┌─ Source document

UDC 517.948.3:517.948.42

MATHEMATICS

E. L. ARENSON

ON SOME PROPERTIES OF ALGEBRAS OF CONTINUOUS FUNCTIONS

(Presented by Academician V. I. Smirnov on February 2, 1966)

§ 1. Basic definitions. In this note the following notation and terms will be used: \(X\) is a compact Hausdorff space; \(C(X)\) is the algebra of all complex continuous functions on \(X\) with the uniform norm; \(M(X)\) is the space of all finite complex Borel measures on \(X\); a measure is an element of the space \(M(X)\); a partition is a covering of the space \(X\) by pairwise disjoint closed sets; \(A \subset C(X)\)—\(A\) is a closed subalgebra of the algebra \(C(X)\) containing the constants; \(f|F\) is the restriction of the function \(f \in C(X)\) to the set \(F\); \(A|F\) is the algebra of all restrictions to \(F\) of functions from \(A \subset C(X)\); \((A|F)^{-}\) is the uniform closure of the algebra \(A|F\); \(\operatorname{Re} f\) is the real part of the function \(f\); \(\operatorname{Re} A=\{\operatorname{Re} f: f \in A\}\); \(\chi_F\) is the characteristic function of the set \(F\).

└─
┌─ Source excerpt

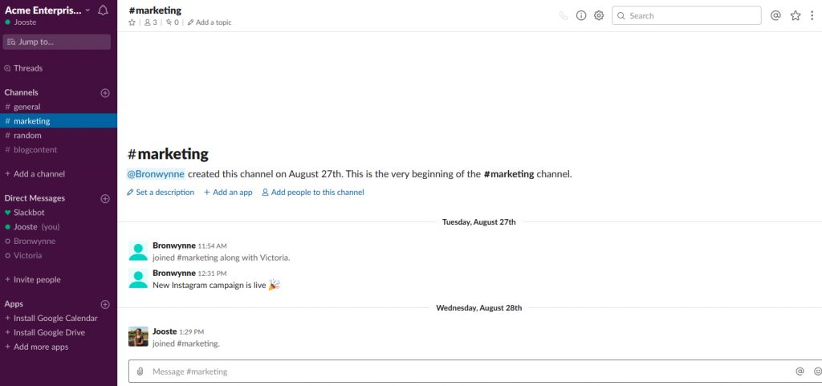Open the Acme Enterprises workspace menu
This screenshot has width=822, height=386.
tap(47, 10)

└─

→ **Tasks to carry out**
1. In the source document, what is a partition?
2. Write out the source document from "UDC 517.948.3:517.948.42" up to and including "February 2, 1966)", swapping "Academician" for "Professor".

→ **Results of the exercise**
1. A covering of the space X by pairwise disjoint closed sets.

2.
UDC 517.948.3:517.948.42

MATHEMATICS

E. L. ARENSON

ON SOME PROPERTIES OF ALGEBRAS OF CONTINUOUS FUNCTIONS

(Presented by Professor V. I. Smirnov on February 2, 1966)